We saw him enter through the snowstorm of glass as it crashed on past us, whipping at our clothes and cutting our skin. Susan covered her face with her hands and Baker stepped back under the impact, his cheek ripped open by a flying sliver of ice. Kreiner ducked. Only the Doctor stood his ground, erect and purposeful – defiant – as the glass crashed round him but seemed not to touch him. The glass was ice-cold as it hit me, lashed at me, as if gloating over Harries’s arrival, and instinctively I covered my eyes and turned away. In a second the blizzard was over.

But Harries was inside the room and the only other escape was past his sister.

Harries stopped in front of the remains of the windows. Waiting, cutting off our escape. The Doctor slowly, carefully, pulled several of the sticks of dynamite from his jacket pocket and passed them over to Baker beside him. The back of Baker’s hand was pressed to his torn cheek with the blood squeezing out from behind it.

‘Where in buggery did you get that?’ Kreiner demanded.

‘Never underestimate the local village shop,’ the Doctor said.

Baker’s comment was more practical. ‘We’d have to position it before we could set it off,’ he pointed out in a husky whisper. Stratford joined us, a defiant group dwarfed by our own fear rather than by the figure standing motionless between us and escape.
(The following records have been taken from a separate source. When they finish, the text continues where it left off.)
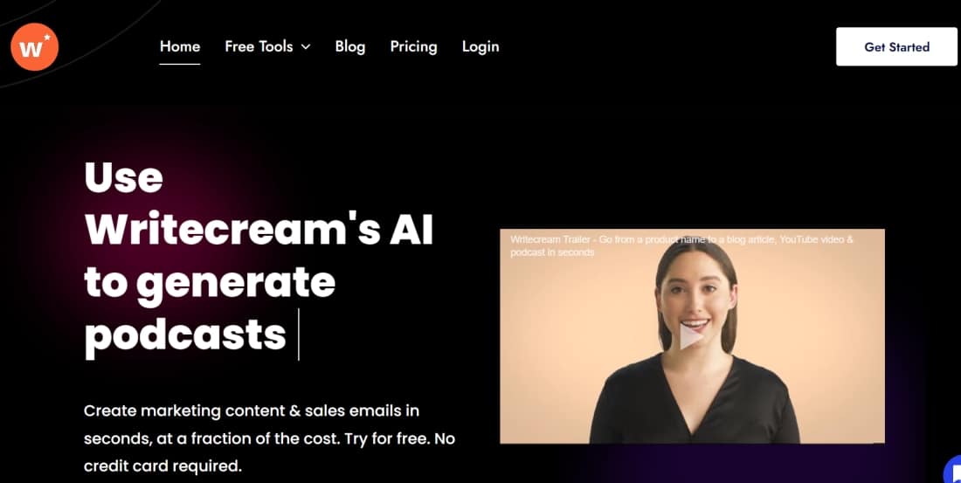
Task: View the Pricing page
Action: (x=414, y=46)
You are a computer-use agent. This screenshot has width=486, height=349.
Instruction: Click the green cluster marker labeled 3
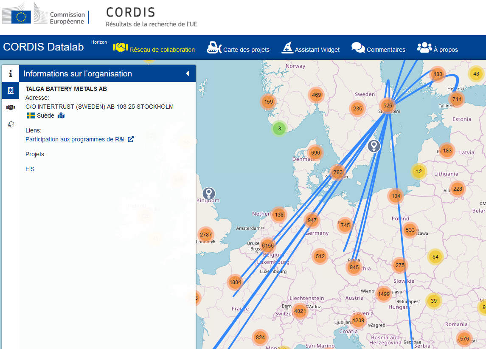[x=279, y=128]
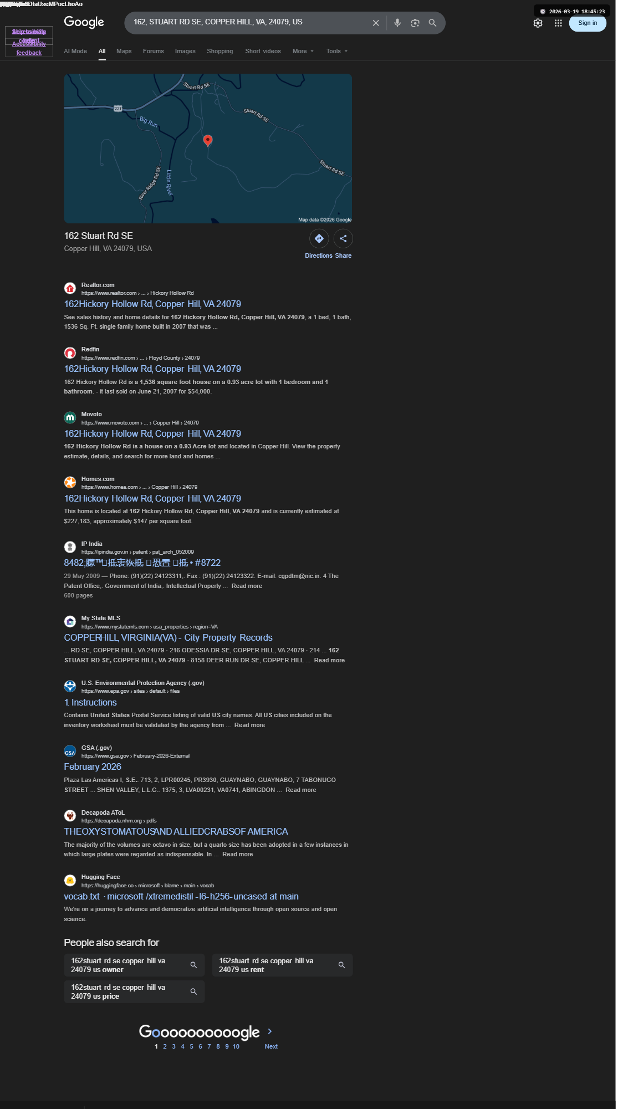Expand the More search filters dropdown
Screen dimensions: 623x1109
coord(303,51)
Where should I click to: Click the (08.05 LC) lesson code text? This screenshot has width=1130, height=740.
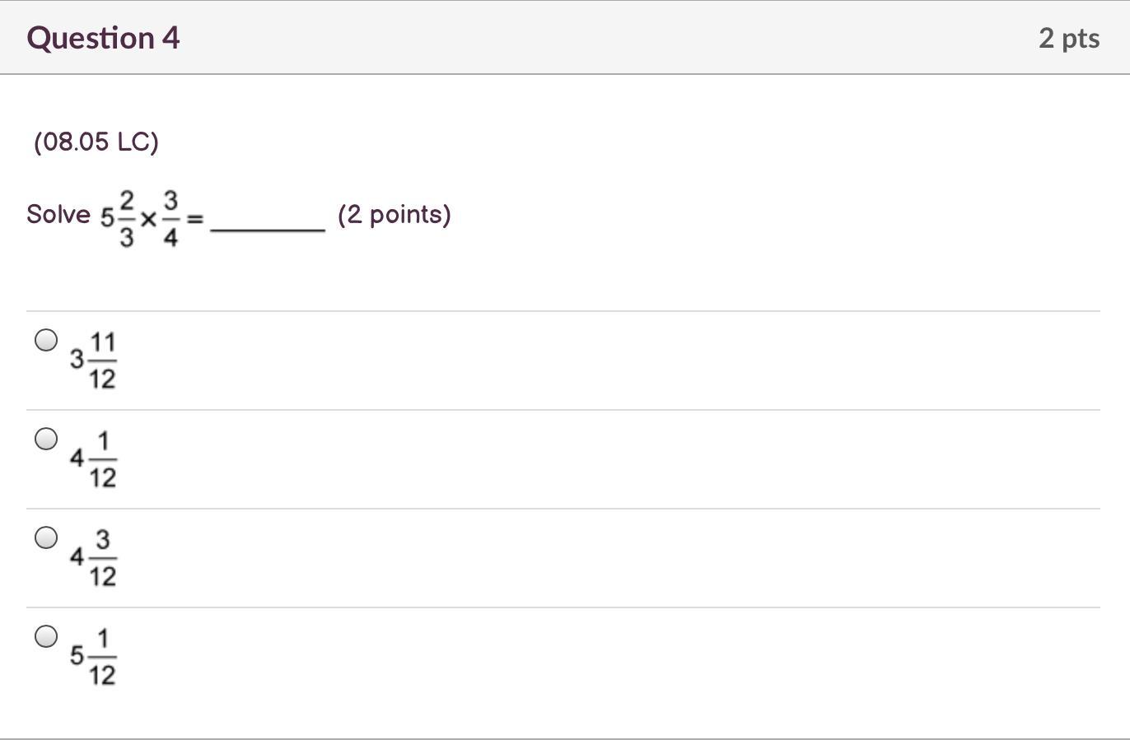click(96, 142)
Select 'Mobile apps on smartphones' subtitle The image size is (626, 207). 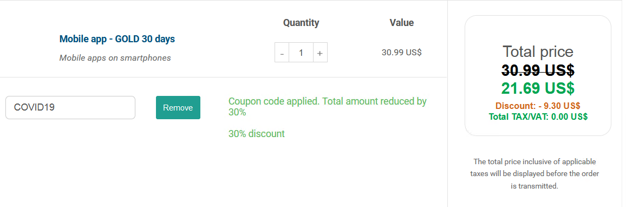115,58
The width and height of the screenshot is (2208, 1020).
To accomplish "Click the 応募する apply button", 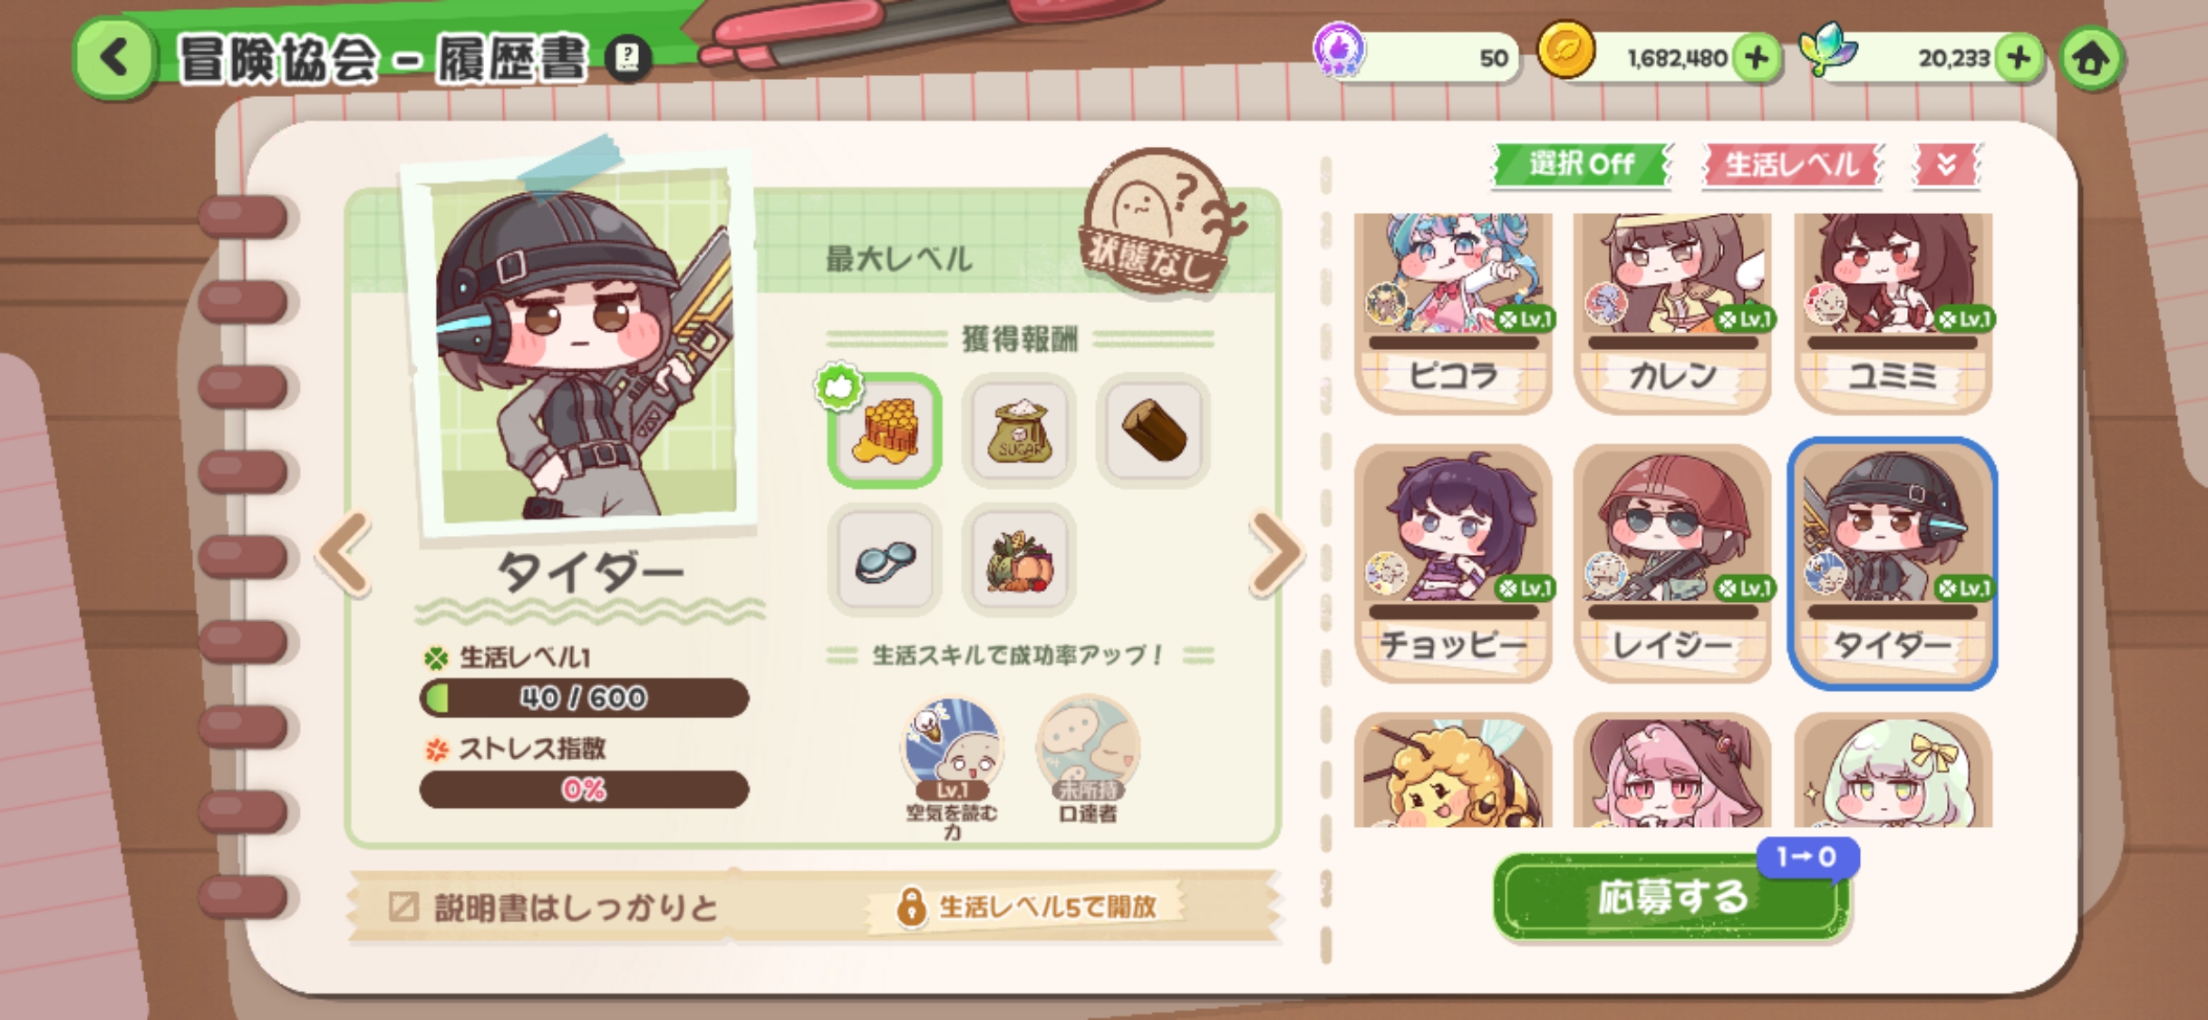I will pos(1672,897).
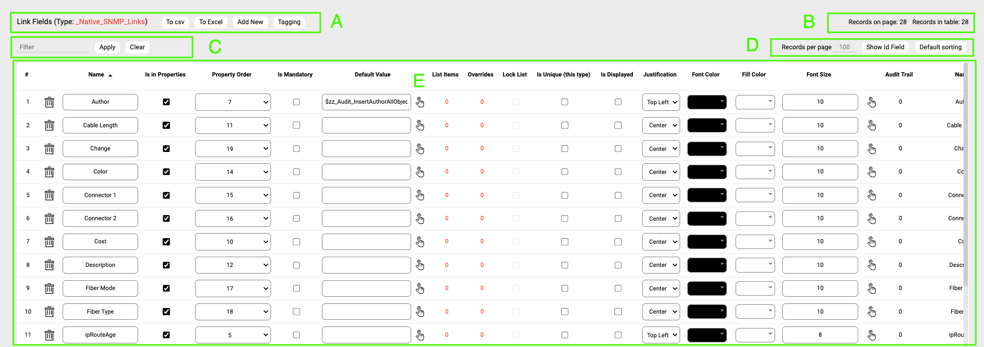Click the trash icon for ipRouteAge row

49,335
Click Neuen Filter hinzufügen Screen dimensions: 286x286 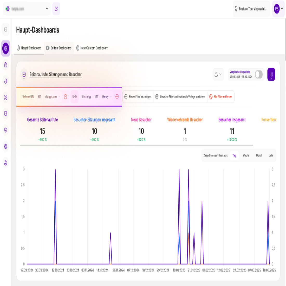[x=138, y=97]
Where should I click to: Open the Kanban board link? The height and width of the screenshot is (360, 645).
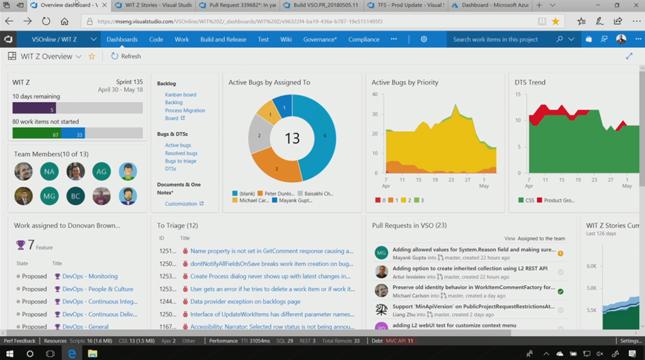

Between us and life.

‘If we use the fuse, he’ll have as much time as us to get out of the way.’ At least his wound had not clouded Stratford’s precise mind.

‘Unless we tie it on to him,’ Kreiner offered

‘I doubt we can count on his co-operation,’ the Doctor said.

Suddenly Harries was moving again, as if switched on, or woken by our low voices, knocking the Chippendale chair beside him across the room. He had not been a large man, but the chair crashed into the wall and splintered with a crack.

At the same moment there was a far louder crack from behind us and we whirled round as the lock on the door exploded and the wounded wood swung open to allow Catherine Harries, her revolver still smoking, to step into the room opposite her brother. Twin mirrors – with us trapped between the glass.

‘So, what happens now?’ the Doctor asked Catherine, and again I was surprised at the calmness and ease of his voice.

‘What are you going to do with us?’ I asked, as much to dispel the deathly silence that had followed the storm of noise as because I wanted an answer.

She turned her pale wide eyes from her brother and fixed them on me. ‘I am not going to do anything with you,’ she said quietly.

‘What do you mean?’ asked Kreiner.

She turned quickly on him: ‘It’s Richard you’ve harmed. He will take our revenge. We’ll kill you, won’t we, Richard?’ And Richard Harries stepped towards us as if in answer.

‘We?’ Susan’s voice shook, her bottom lip trembling against her teeth.

‘Oh yes. We are one now. Our minds, our bodies have the same thought – the same instinct. To kill you.’

‘All of us?’ The Doctor remained the calmest of us.

I could see the perspiration on Stratford’s brow, though Sergeant Baker seemed to have found depths of character and strength that eluded the rest of us. ‘Even Miss Seymour?’ he asked levelly.

‘Especially Miss Seymour.’

‘Oh bugger,’ breathed Kreiner beside me. I appreciated the sentiment, though not the vocabulary.